Много лет спустя снова и снова возвращаюсь к, наполненным светлым романтизмом, книгам Иона Друцэ. Он родился и вырос в соседнем Городище, что в четырех километрах от моего села. Преклоняюсь перед моим земляком, при жизни, еще молодым, ставшим классиком литературы.

Перечитывая «Бремя нашей доброты», неизменно останавливаюсь на «Молде». А перед глазами стоит Боба. И каждый раз встает вопрос: «Где грань, за которой кончаются легенды, передаваемые из поколения в поколение и начинается реальность?..»

Повзрослев, Боба вымахал в огромного красивого пса. Собак этой породы так и называли — чабанскими. Ярко-рыжая, почти огненная окраска шерсти с узкой темной полосой вдоль хребта. Небольшие висловатые уши, короткая для его большого роста морда, длинный, также рыжий, с белой кисточкой на конце, хвост. Ноги были длинными, жилистыми. Дед рассказывал, что во время голодовки Боба, увидев даже далеко бегущего зайца, уже не упускал его.

Зимой и весной Боба жил у Любы. Ее муж, дядя Коля Сербушка, не раз пытался научить Бобу жить в метровой конуре, которую он сам сделал с любовью. Доски стенок были гладко оструганы с обеих сторон. Крышу дядя Коля обил кусками оцинкованной жести, найденной на чердаке бывшего Ткачукова дома.

Делая небольшое отступление, уместно уточнить, что Любу еще в юности взяла к себе жить старшая сестра бабы Явдохи — Соломия. Сама Соломия была женой Максима Ткачука, одного из самых зажиточных хозяев Елизаветовки. Еще в начале тридцатых годов он, построив дом, покрыл его бельгийской оцинкованной жестью. Это считалось тогда признаком богатства и было непозволительной роскошью для большинства сельчан.

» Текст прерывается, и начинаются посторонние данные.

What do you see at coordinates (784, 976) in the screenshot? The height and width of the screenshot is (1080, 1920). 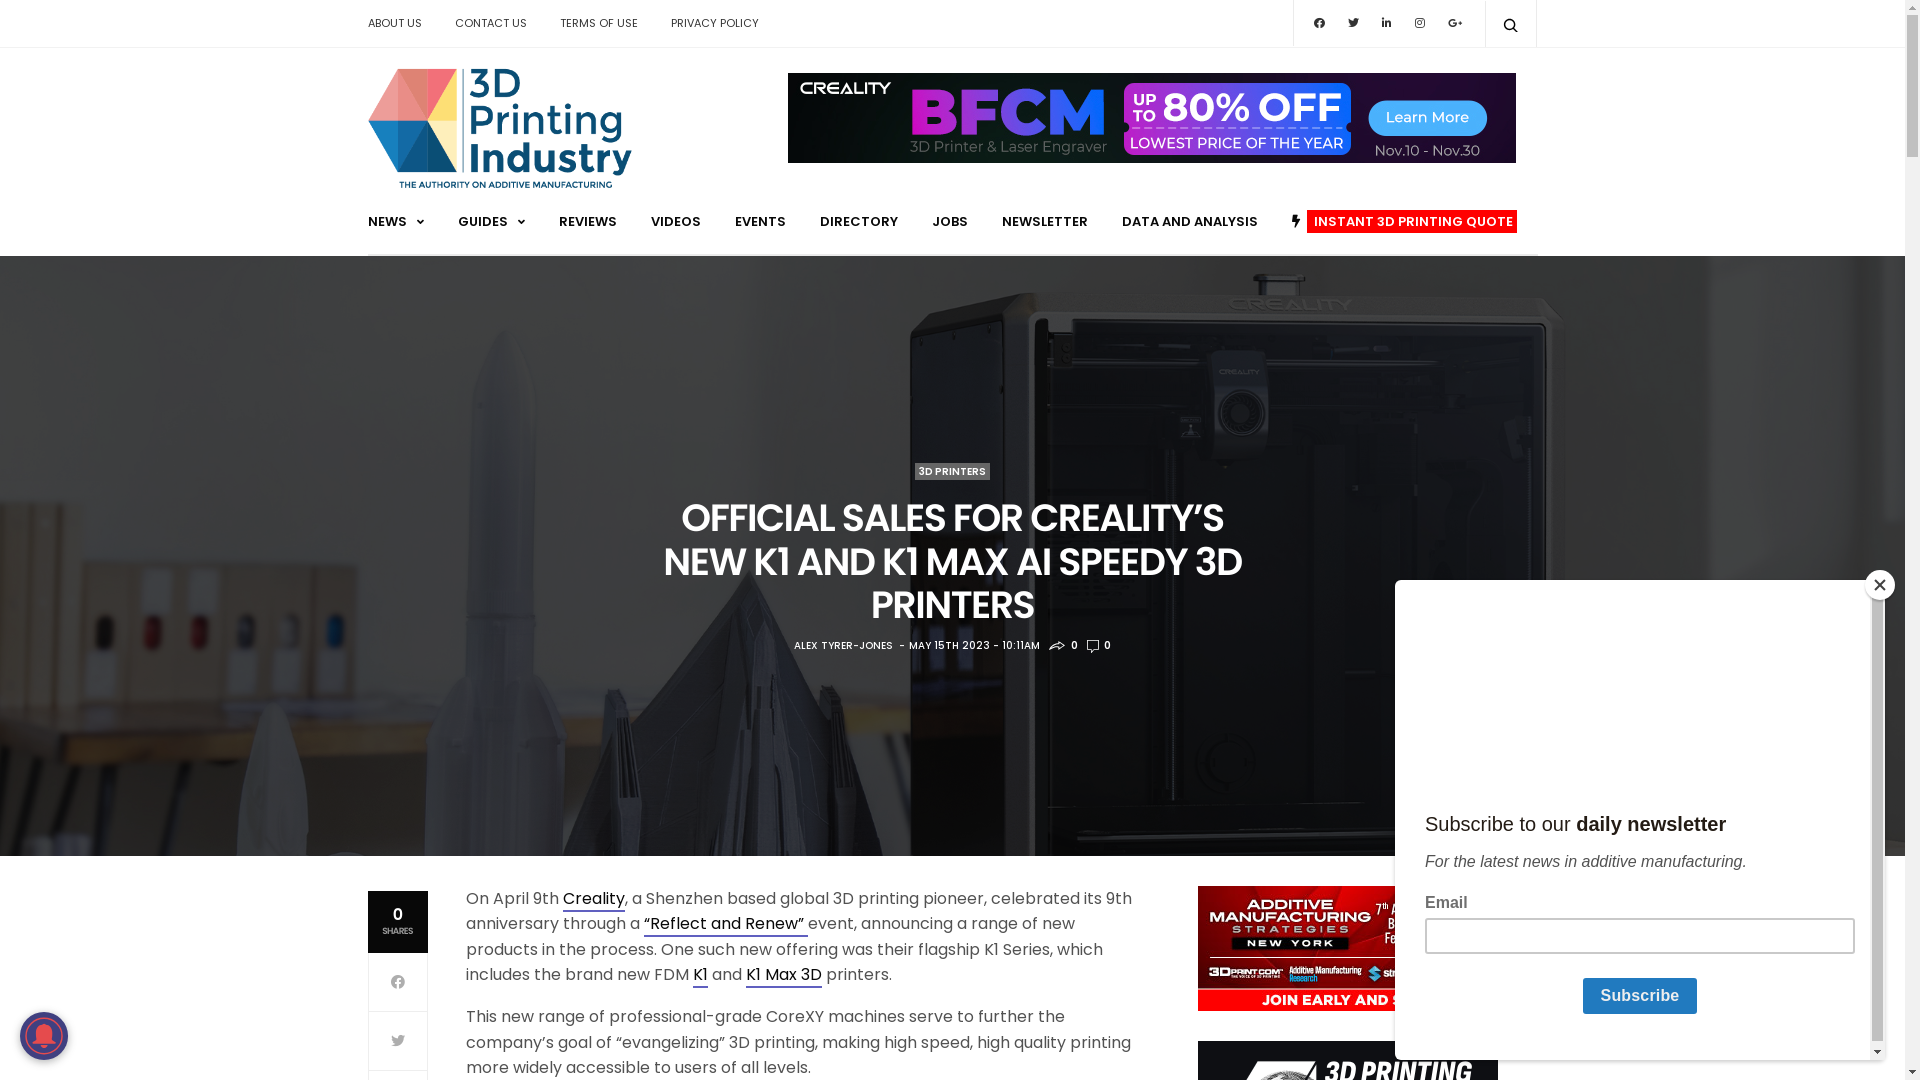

Весной сорок первого прошла первая волна депортации. Ткачуки были высланы из села. Конечным пунктом назначения была Тюмень. Доехала только Соломия. Спустя три недели после выезда из села Максим умер в пути. Вернулась старухой в сорок шестом. В сорок девятом, почти нищая, перебивавшаяся с хлеба на мамалыгу, была выслана повторно. Местные власти изо всех сил старались выполнить разнарядку по депортации врагов народа.

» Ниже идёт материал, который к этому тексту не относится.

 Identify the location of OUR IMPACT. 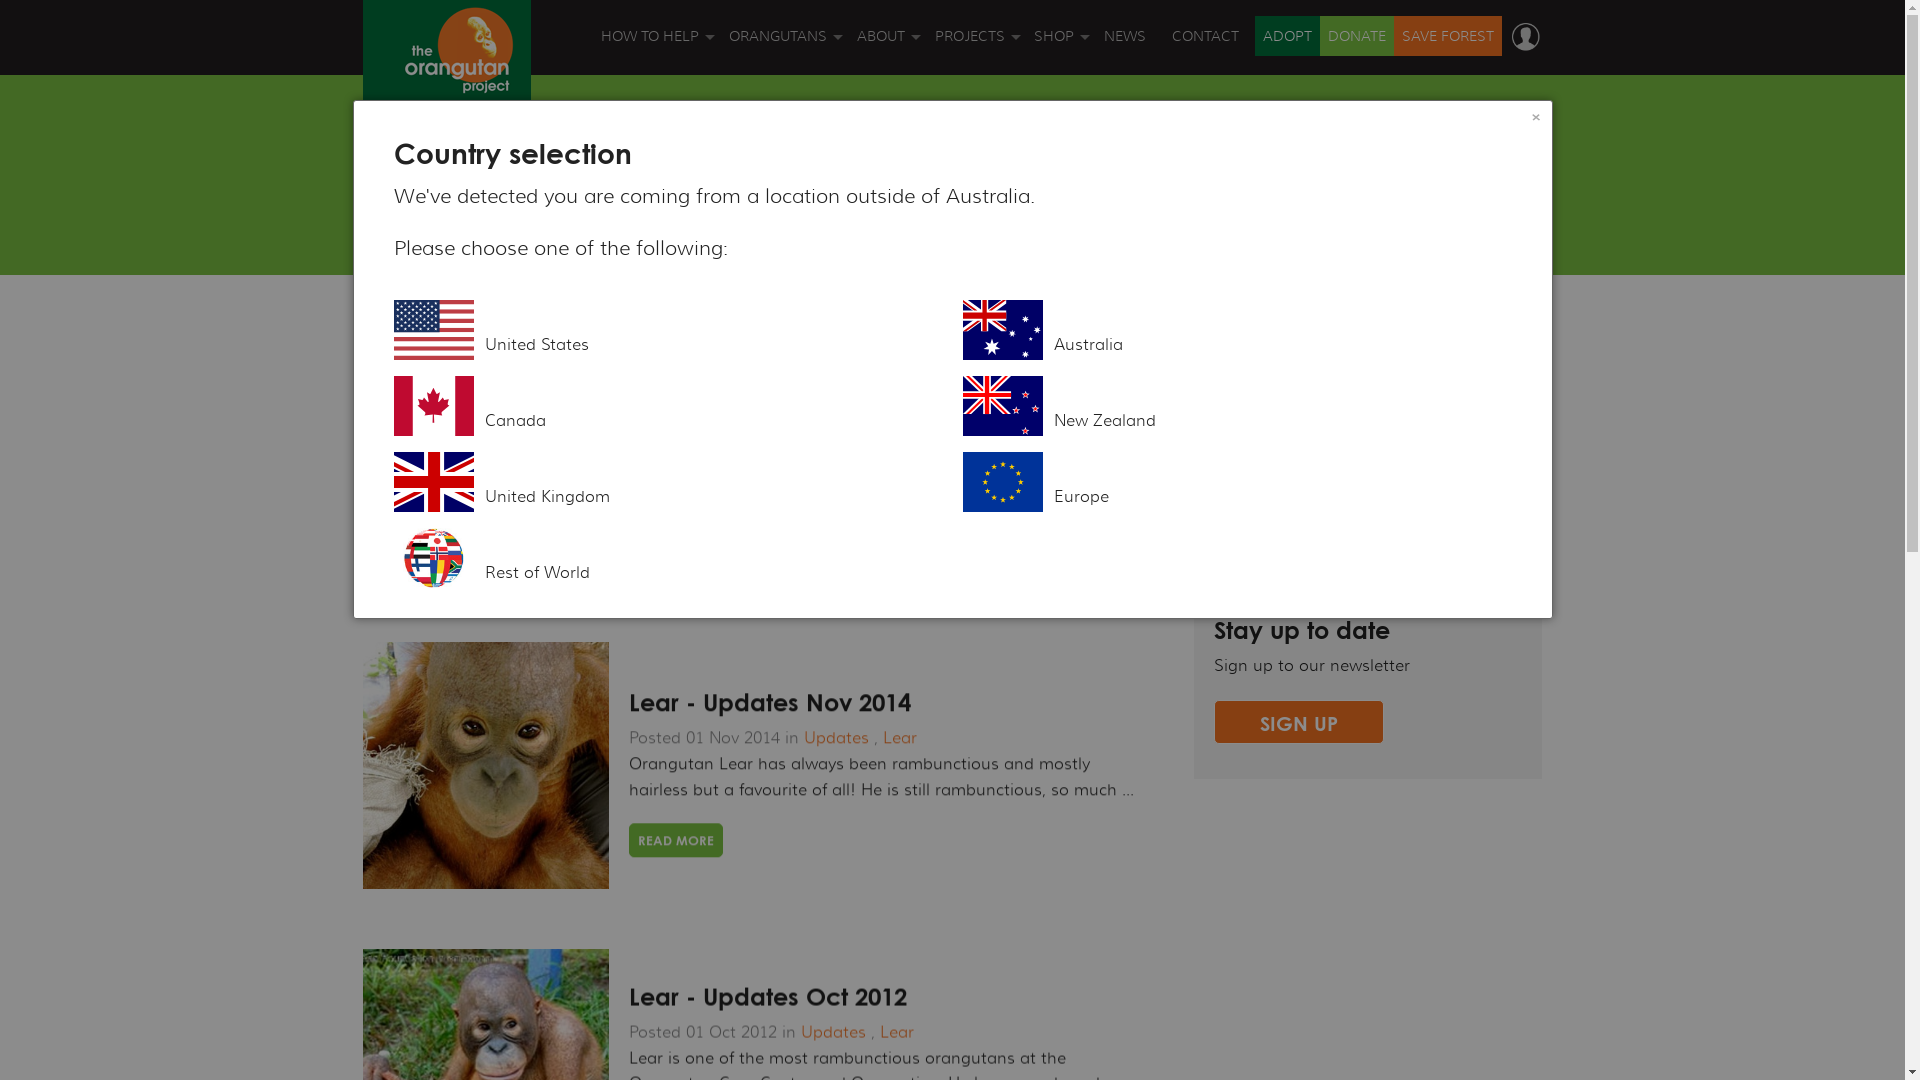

Вернулась в начале пятидесятых. Целыми днями, не разгибаясь, трудилась в огороде. Но что-то сдвинулось в ее голове. Два-три раза в год надевала спрятанное рубище, кидала через плечи бесаги (сдвоенные мешки) и отправлялась по селам просить милостыню Собранное за день меняла у самогонщиков на зелье. Спала, где упадет.

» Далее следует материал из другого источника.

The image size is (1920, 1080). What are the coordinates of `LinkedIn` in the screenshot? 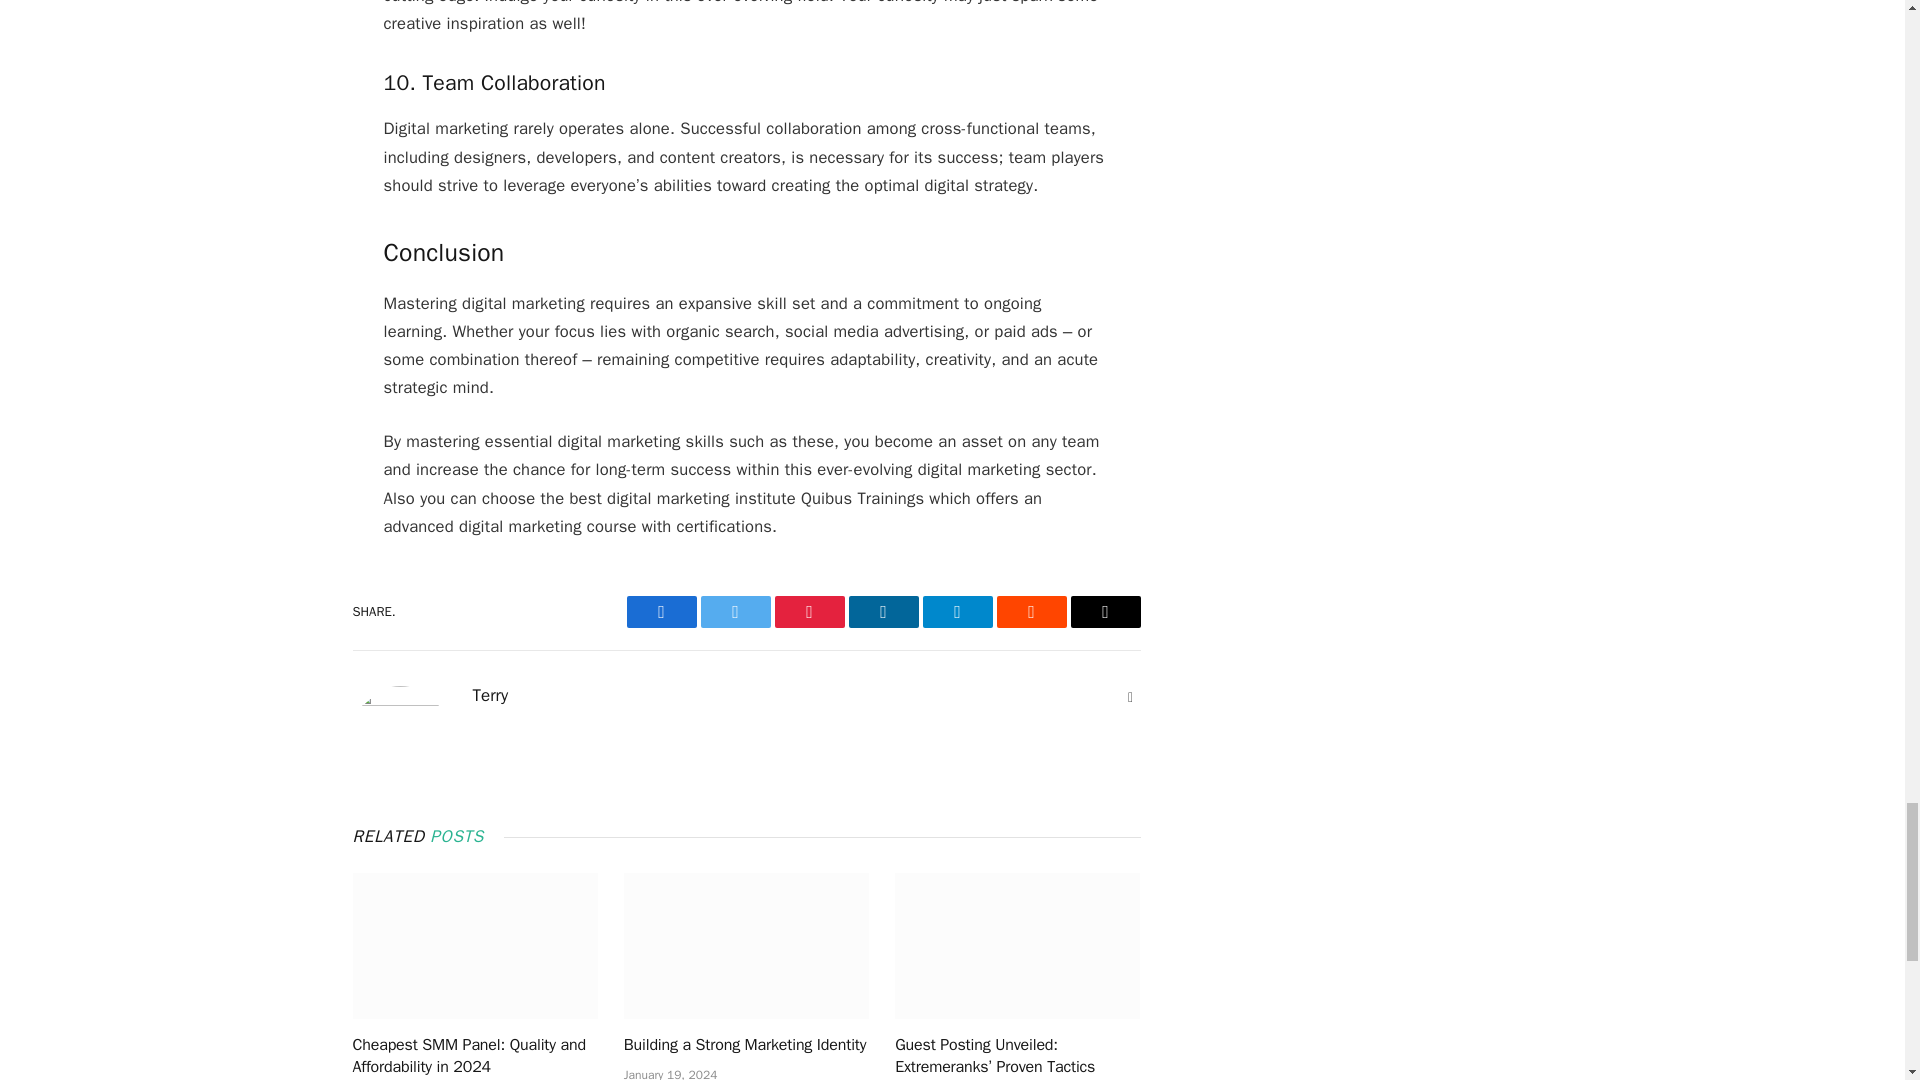 It's located at (882, 612).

Баба Явдоха по слухам искала ее, находила в селах от Окницы до Сорок. Приводила домой, сжигала тряпье, отмывала старшую сестру и отпаивала кислым молоком. Снова молча работала Соломия от зари до зари, пальцами выпалывая самые крохотные сорняки. А потом все опять по кругу.

Красиво выгнув, дядя Коля обил полосой жести и нижнюю половину круглого отверстия для того, чтобы цепь не повредила дерево. Но Боба ни разу не вошел в будку. Зимой и летом, в зной и непогоду Боба проводил время под открытым небом, лежа на невысоком столике под черешней. Никто не помнит случая, чтобы Боба запутался цепью в ножках стола. Он лежал, внимательно слушая и оглядывая окружающий мир.